No sé cuántos kilómetros tendría la gran avenida de Vassilis Sofias, pero a mí me pareció eterna. Los coches circulaban por ella mientras nosotros corríamos a la desesperada sorteando postes, farolas, papeleras, árboles, anuncios publicitarios y bancos de hierro. La hermosa capital del mundo antiguo despertaba a un nuevo día que para nosotros sólo significaba el principio del fin. Vassilis Sofias no se acababa nunca y mi reloj marcaba ya las seis de la mañana. Era demasiado tarde, pero, por mucho que mirara a derecha e izquierda, el sol no se veía por ninguna parte; continuaba siendo tan de noche como una hora antes. ¿Qué estaba pasando?

La línea azul que durante toda la noche había guiado nuestros pasos, se perdió por Vassilis Konstantinou, la travesía que, partiendo de Sofias, llevaba directamente al Estadio Olímpico. Nosotros, sin embargo, continuamos por la avenida, que terminaba en la mismísima Plateia Syntágmatos, la enorme explanada del Parlamento griego, en la misma esquina de nuestro hotel, por cuya puerta pasamos, sin detenernos, como una exhalación. Kapnikaréa se encontraba en medio de la vía Ermou, una de las arterias que nacían en el otro extremo de la plaza. En aquel momento, eran ya las seis y tres minutos.

Los pulmones y el corazón me estallaban, el dolor del costado me estaba matando. Sólo me animaba para seguir la fiel oscuridad nocturna del cielo, esa cubierta negra que no se iluminaba con ningún rayo solar. Mientras continuara de ese modo, habría esperanza. Pero nada más entrar en la peatonal calle Ermou, los músculos de mi pierna derecha decidieron que ya estaba bien de tanto correr y que había que parar.
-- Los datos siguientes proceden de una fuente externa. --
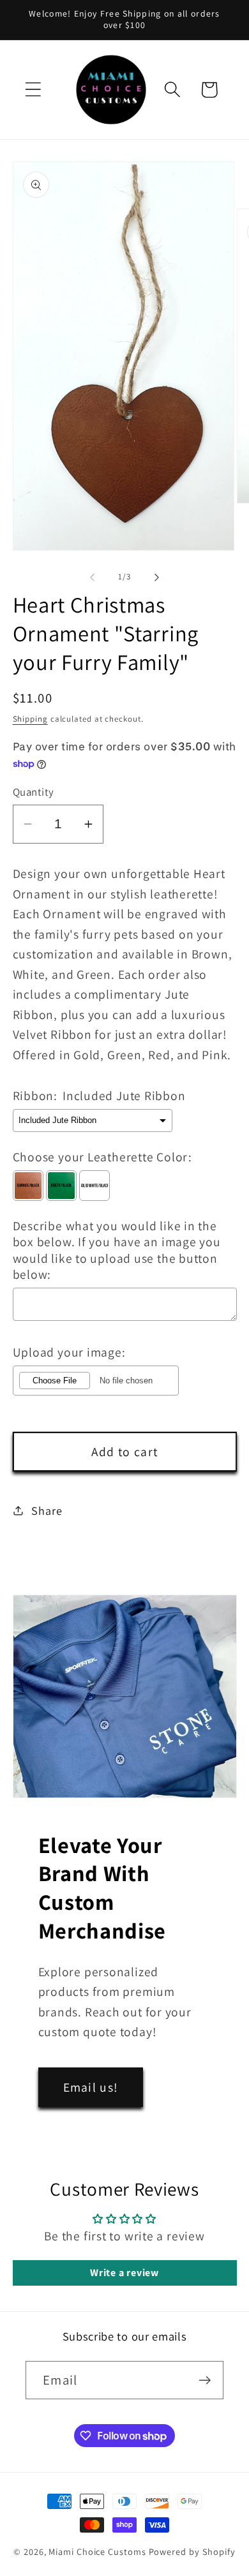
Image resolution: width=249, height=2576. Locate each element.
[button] (33, 89)
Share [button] (46, 1510)
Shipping (30, 718)
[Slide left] (92, 577)
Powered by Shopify (192, 2551)
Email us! (91, 2087)
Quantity (33, 792)
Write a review (124, 2272)
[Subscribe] (204, 2380)
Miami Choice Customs (97, 2551)
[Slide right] (157, 577)
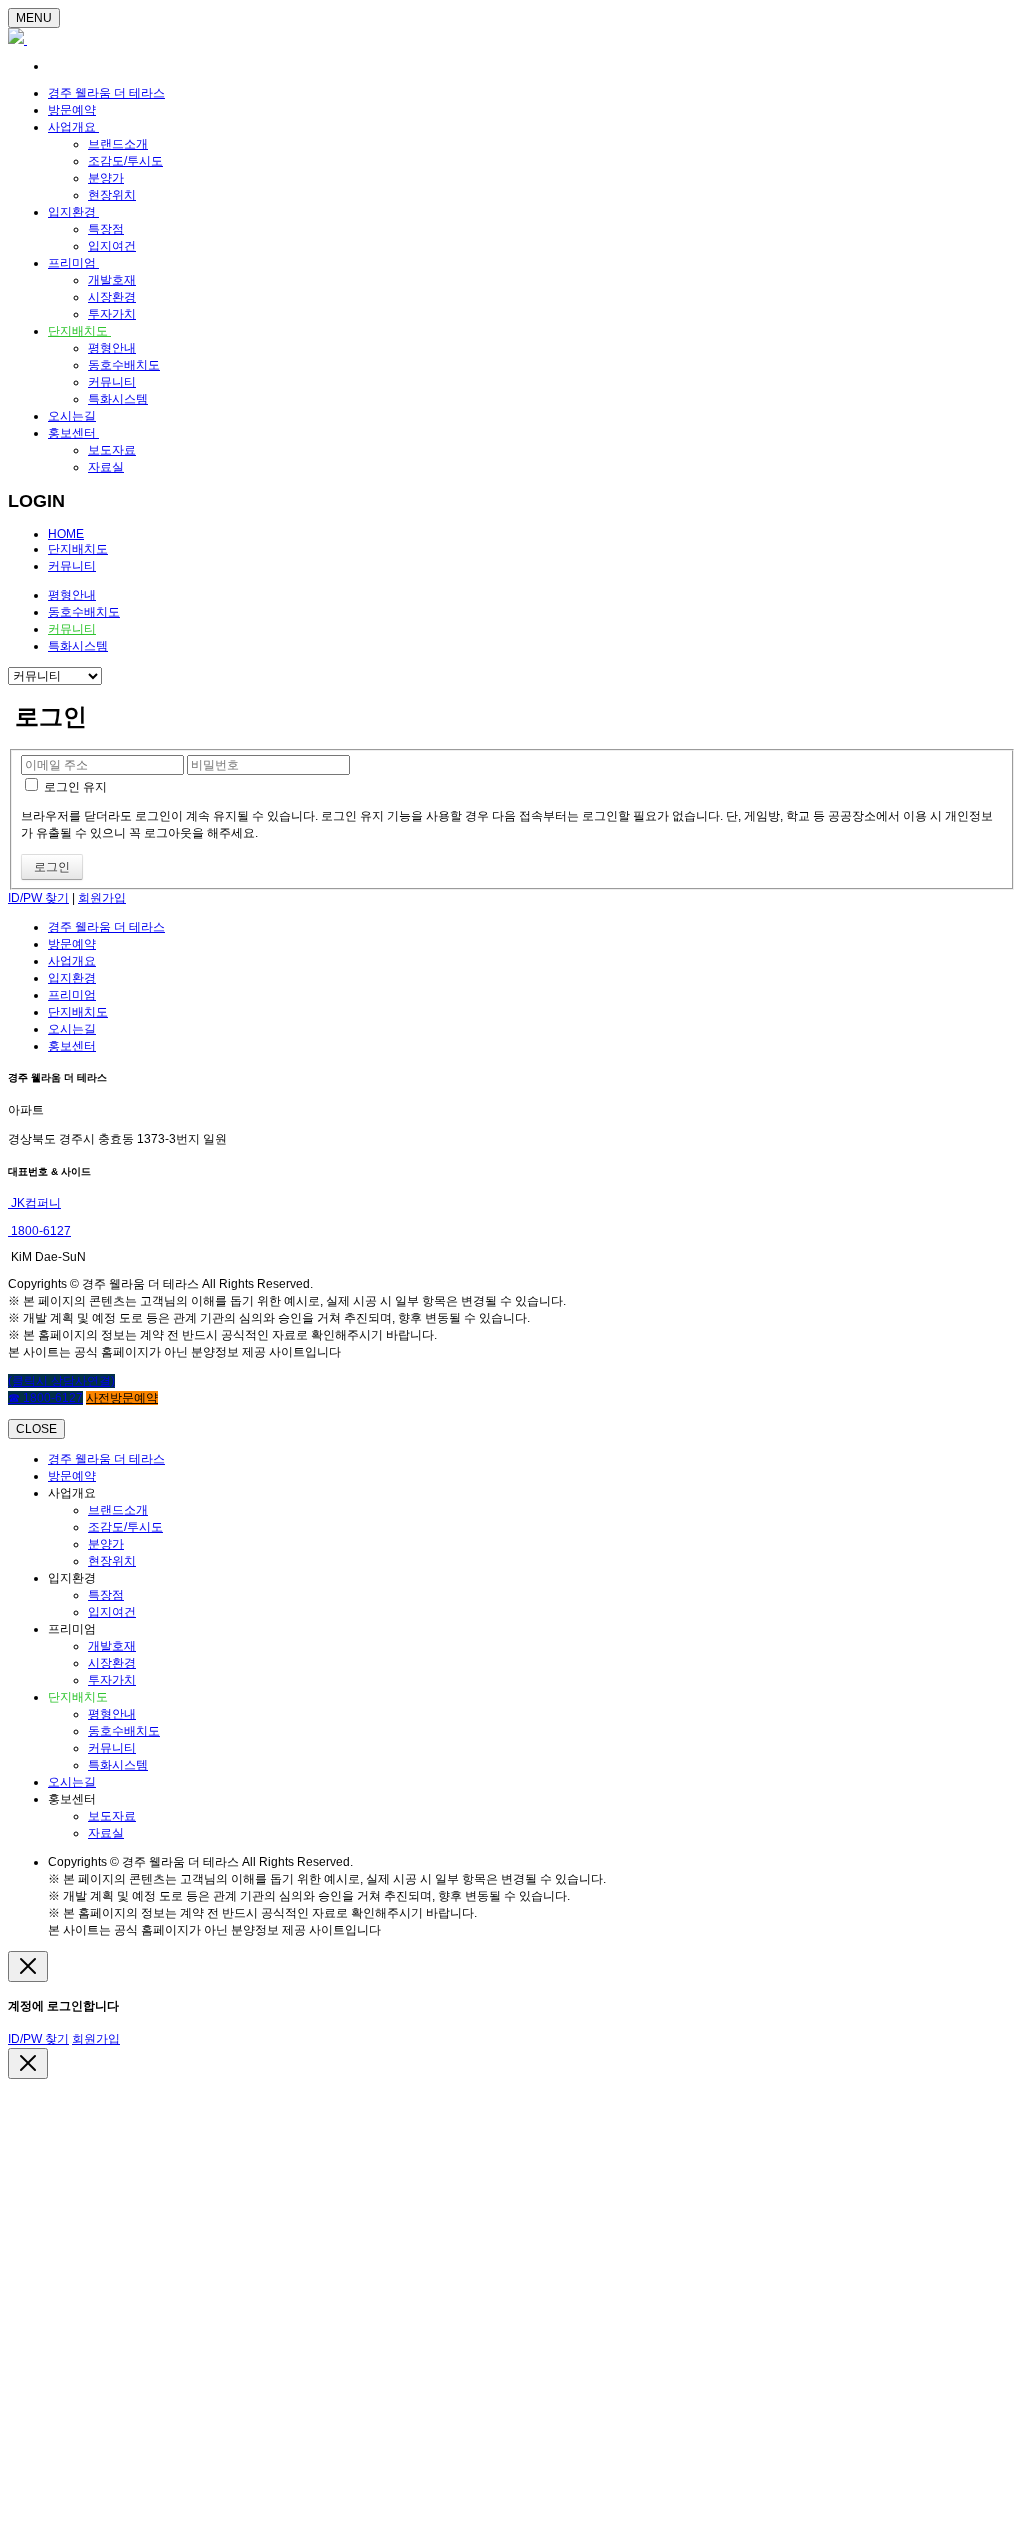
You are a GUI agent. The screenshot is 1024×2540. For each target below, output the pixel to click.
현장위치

Una punzada aguda me detuvo en seco y llevé mi mano hasta el punto del dolor al tiempo que emitía un gemido. Farag se volvió, raudo como una centella y, sin mediar palabra alguna, comprendió lo que me estaba pasando. Regresó hasta donde yo me encontraba, me pasó el brazo izquierdo por debajo de los hombros y me ayudó a incorporarme. A continuación, con la respiración entrecortada, reanudamos la carrera en esta extraña posición en la cual yo avanzaba un paso con mi pierna sana y descargaba todo mi peso sobre él en el siguiente. Oscilábamos como barcos en una tormenta, pero no nos deteníamos. El reloj indicaba que eran ya las seis y cinco, pero sólo nos quedaban unos trescientos metros para llegar, porque al fondo de Ermou, como una extraña aparición incomprensible, una pequeña iglesia bizantina, medio hundida en la tierra, emergía en el centro de una reducida glorieta.
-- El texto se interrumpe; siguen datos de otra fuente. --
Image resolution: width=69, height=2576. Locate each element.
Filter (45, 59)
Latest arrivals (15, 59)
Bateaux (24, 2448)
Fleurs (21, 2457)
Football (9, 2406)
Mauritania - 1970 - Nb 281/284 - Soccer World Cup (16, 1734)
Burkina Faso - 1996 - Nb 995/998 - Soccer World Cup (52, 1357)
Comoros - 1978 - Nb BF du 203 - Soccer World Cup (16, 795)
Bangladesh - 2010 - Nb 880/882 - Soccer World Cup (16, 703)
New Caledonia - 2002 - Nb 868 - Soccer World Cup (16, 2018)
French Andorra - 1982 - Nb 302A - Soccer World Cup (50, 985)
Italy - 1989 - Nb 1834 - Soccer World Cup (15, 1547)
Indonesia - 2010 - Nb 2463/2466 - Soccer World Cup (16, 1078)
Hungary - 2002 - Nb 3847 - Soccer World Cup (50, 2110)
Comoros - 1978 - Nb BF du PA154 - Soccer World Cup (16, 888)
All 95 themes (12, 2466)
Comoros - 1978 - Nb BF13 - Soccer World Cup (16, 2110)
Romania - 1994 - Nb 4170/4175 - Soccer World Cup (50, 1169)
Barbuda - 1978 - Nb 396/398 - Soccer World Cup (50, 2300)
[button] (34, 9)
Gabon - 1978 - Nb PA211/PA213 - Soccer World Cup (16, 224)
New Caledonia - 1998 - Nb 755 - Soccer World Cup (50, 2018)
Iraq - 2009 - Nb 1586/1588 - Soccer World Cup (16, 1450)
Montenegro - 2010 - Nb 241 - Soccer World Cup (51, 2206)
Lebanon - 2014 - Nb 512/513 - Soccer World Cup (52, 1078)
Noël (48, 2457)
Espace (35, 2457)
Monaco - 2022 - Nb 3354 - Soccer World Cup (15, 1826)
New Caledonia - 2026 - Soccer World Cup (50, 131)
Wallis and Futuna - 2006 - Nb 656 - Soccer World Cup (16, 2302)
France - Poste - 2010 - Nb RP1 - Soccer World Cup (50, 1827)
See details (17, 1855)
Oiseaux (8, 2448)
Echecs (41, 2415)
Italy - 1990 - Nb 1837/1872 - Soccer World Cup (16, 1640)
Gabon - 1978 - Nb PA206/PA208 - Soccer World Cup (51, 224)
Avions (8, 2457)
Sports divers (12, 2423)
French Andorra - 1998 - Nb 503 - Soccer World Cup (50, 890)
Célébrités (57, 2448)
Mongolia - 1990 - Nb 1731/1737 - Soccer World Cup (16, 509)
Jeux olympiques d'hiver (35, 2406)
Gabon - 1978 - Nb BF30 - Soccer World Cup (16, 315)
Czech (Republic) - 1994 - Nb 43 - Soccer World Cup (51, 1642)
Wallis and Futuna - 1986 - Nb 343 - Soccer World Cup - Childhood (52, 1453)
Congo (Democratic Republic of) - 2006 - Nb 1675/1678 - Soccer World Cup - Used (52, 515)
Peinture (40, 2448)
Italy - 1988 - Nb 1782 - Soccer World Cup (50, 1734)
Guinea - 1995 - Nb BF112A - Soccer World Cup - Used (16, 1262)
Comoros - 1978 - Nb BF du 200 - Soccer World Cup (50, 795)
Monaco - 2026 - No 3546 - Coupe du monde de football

Doscientos metros… Podía oir la respiración afanosa de Farag. Mi pierna sana empezó también a resentirse de este último y supremo esfuerzo. Ciento cincuenta metros. Las seis y siete minutos. Cada vez avanzábamos más despacio. Estábamos agotados. Ciento veinticinco metros. Con un brusco impulso, Farag me alzó de nuevo y me sujetó más fuerte, cogiéndome la mano que pasaba por detrás de su cuello. Cien metros. Las seis y ocho.